§ **Directions for this task**
Your output must hold every entry exactly as written and none of the pictures.

** Study material follows **

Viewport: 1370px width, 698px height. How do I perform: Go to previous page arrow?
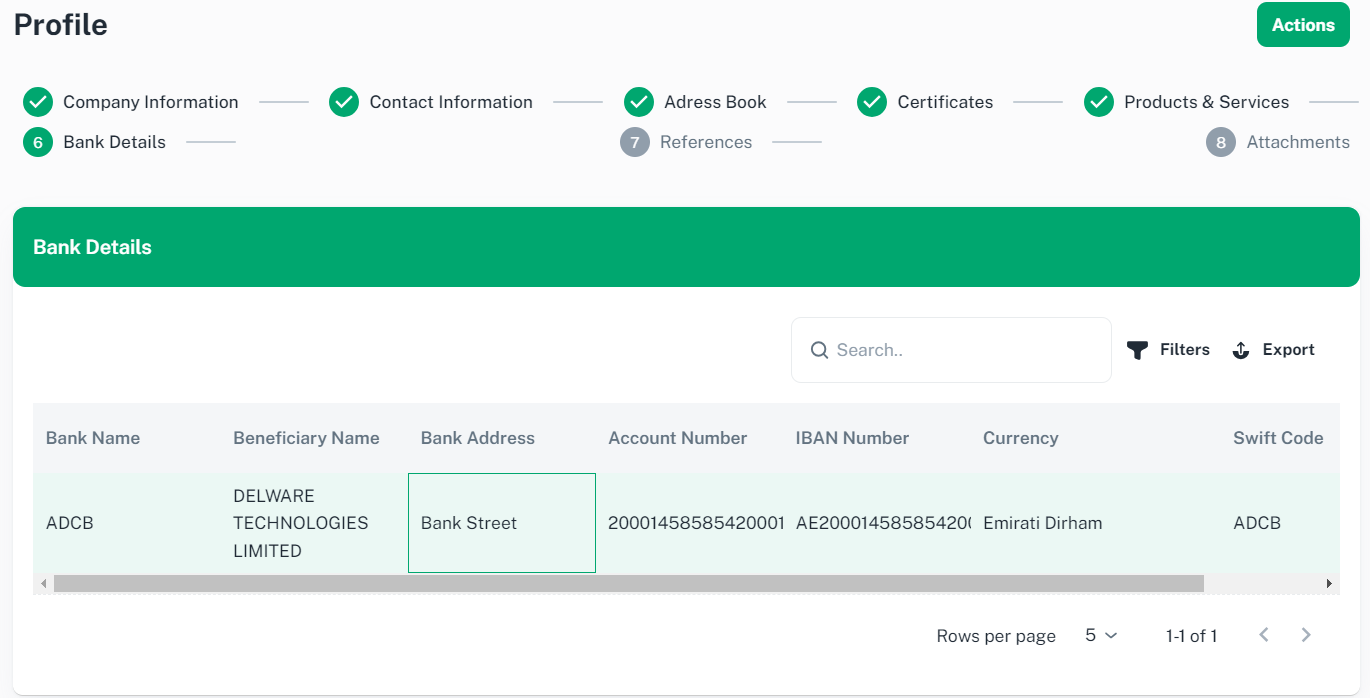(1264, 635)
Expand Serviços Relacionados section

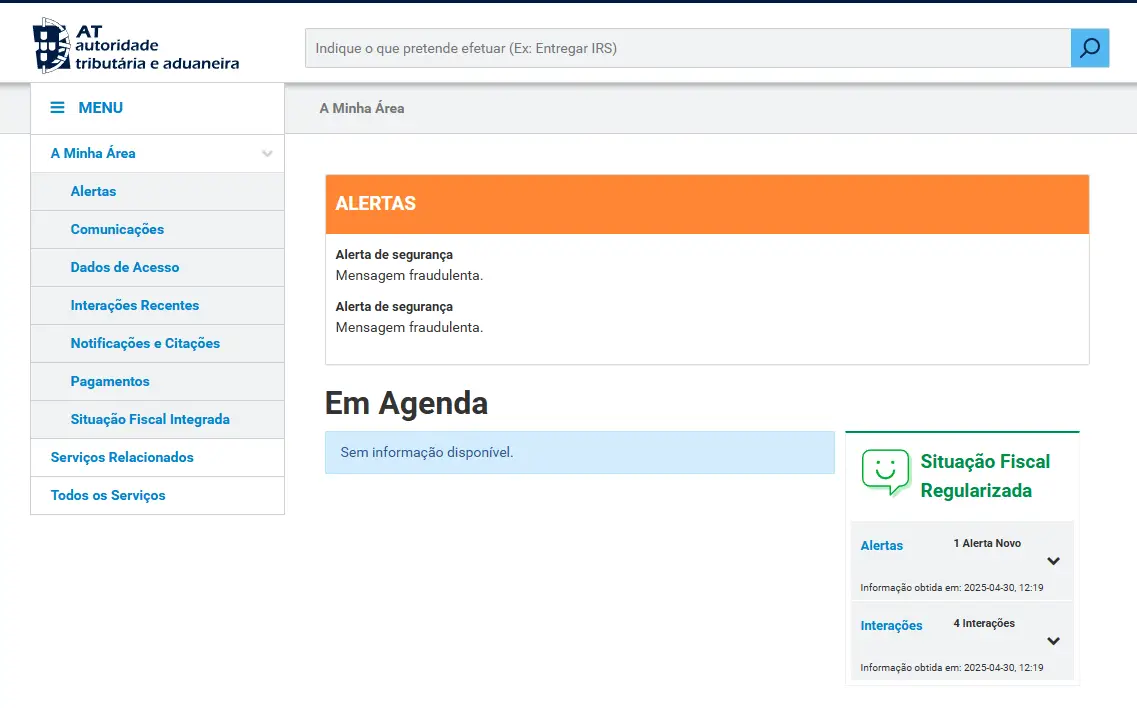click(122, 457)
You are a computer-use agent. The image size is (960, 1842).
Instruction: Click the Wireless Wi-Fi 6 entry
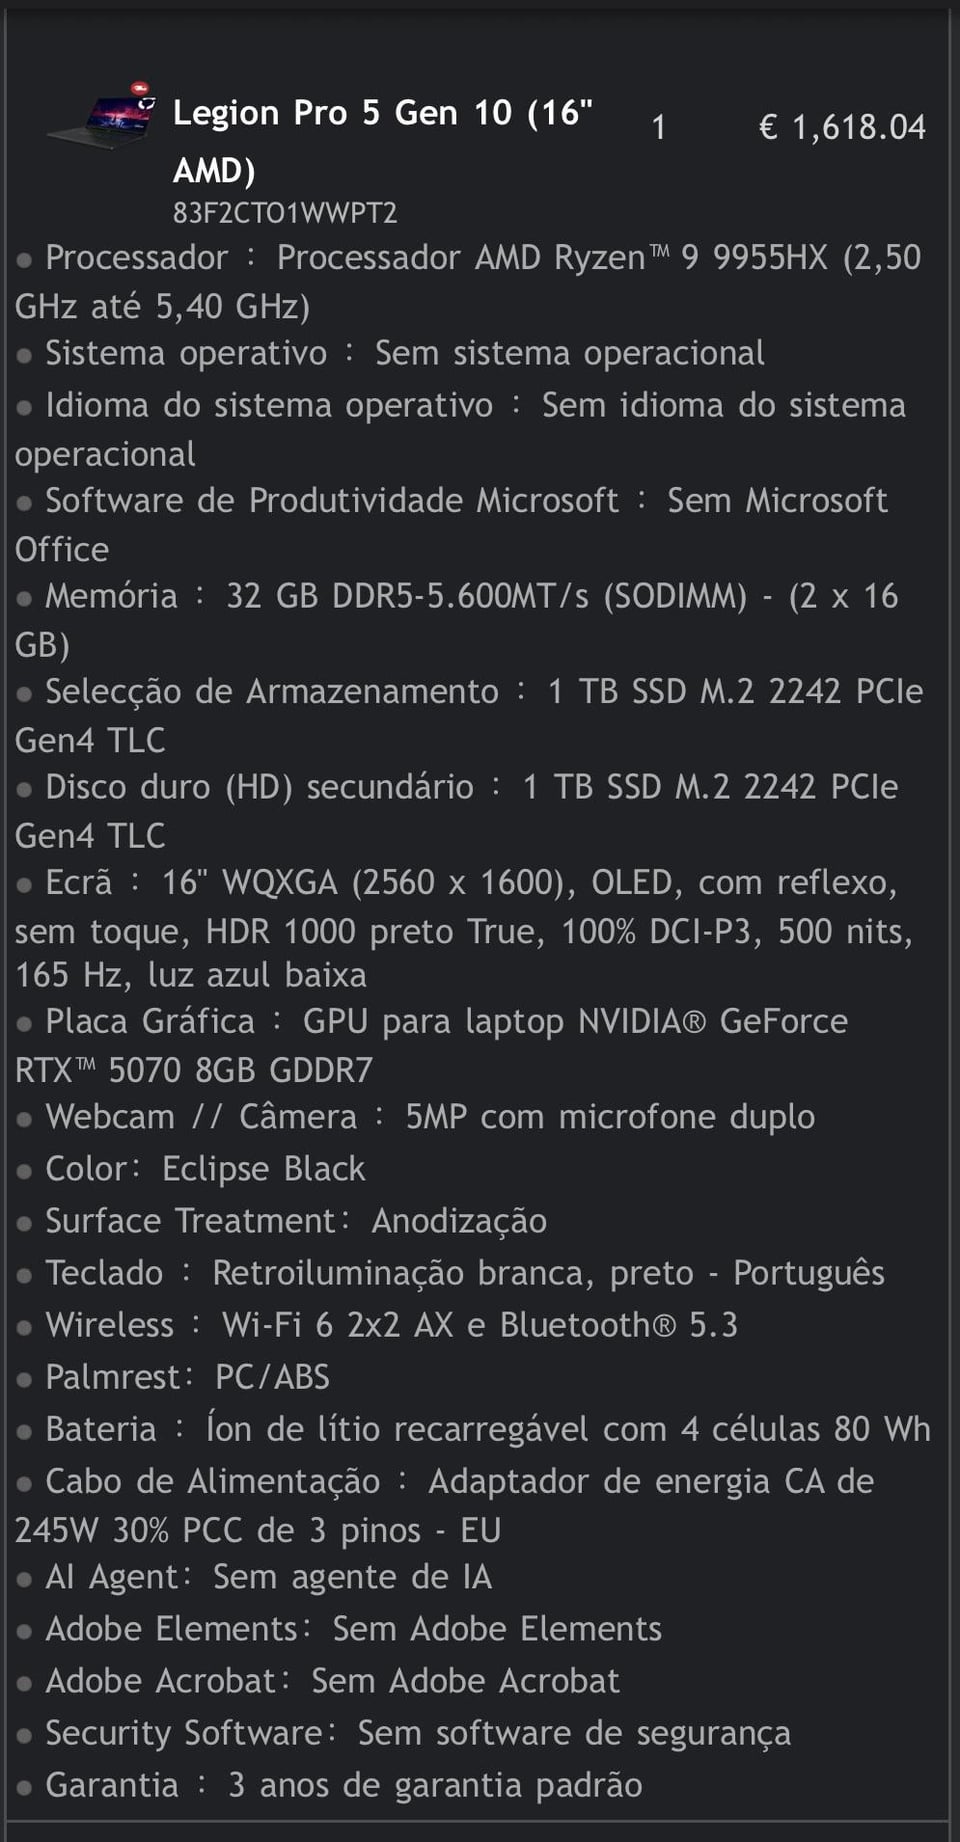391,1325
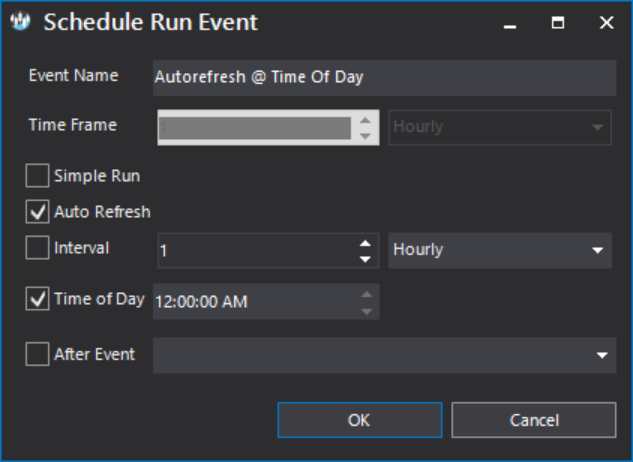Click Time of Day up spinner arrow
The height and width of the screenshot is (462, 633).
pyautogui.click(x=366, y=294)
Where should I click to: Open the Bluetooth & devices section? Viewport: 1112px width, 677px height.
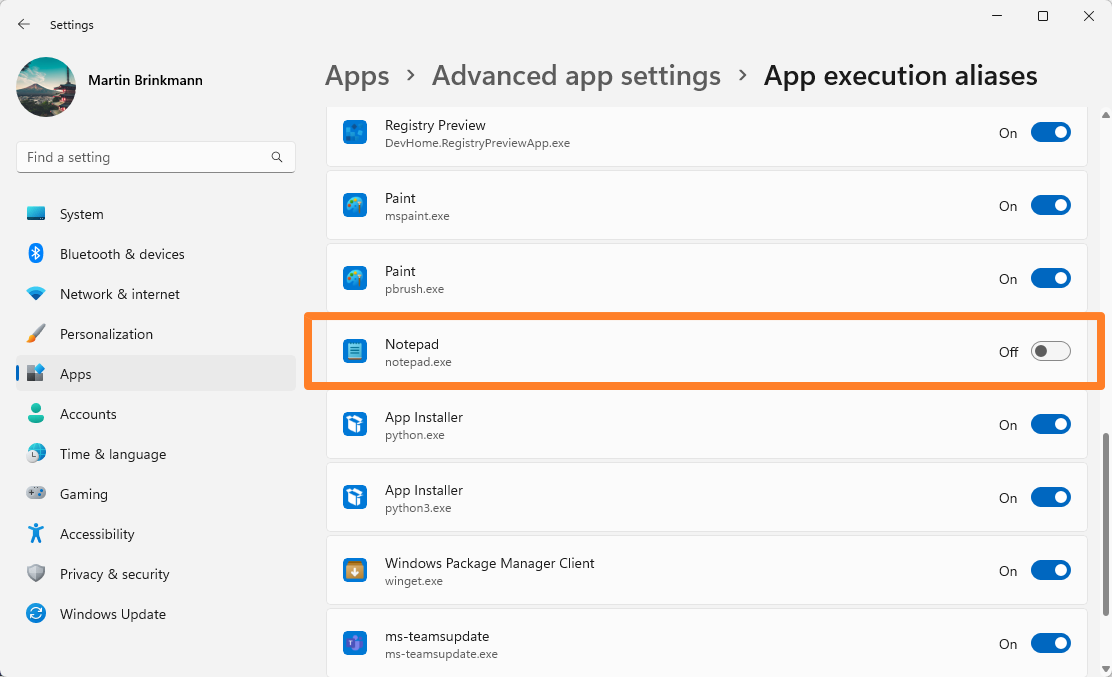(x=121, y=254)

** End of Study material **

§ **Written answer**
Viewport: 1370px width, 698px height. How do I perform: Go to previous page arrow?
(1264, 635)
Expand Serviços Relacionados section

click(122, 457)
You are a computer-use agent. The image size is (960, 1842).
Instruction: Click the Wireless Wi-Fi 6 entry
391,1325
Click Time of Day up spinner arrow
The height and width of the screenshot is (462, 633).
pyautogui.click(x=366, y=294)
Where should I click to: Open the Bluetooth & devices section? Viewport: 1112px width, 677px height.
(x=121, y=254)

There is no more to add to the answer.